_Exercise brief_: Copy every entry precisely.

+ + + + + + +

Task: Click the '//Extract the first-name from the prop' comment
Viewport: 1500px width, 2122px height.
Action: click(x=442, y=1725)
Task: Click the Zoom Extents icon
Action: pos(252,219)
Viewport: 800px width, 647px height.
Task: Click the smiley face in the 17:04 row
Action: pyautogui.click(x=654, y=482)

+ + + + + + +

_Exercise response_:
Task: Click the '//Extract the first-name from the prop' comment
Viewport: 1500px width, 2122px height.
Action: click(x=442, y=1725)
Task: Click the Zoom Extents icon
Action: pos(252,219)
Viewport: 800px width, 647px height.
Task: Click the smiley face in the 17:04 row
Action: pyautogui.click(x=654, y=482)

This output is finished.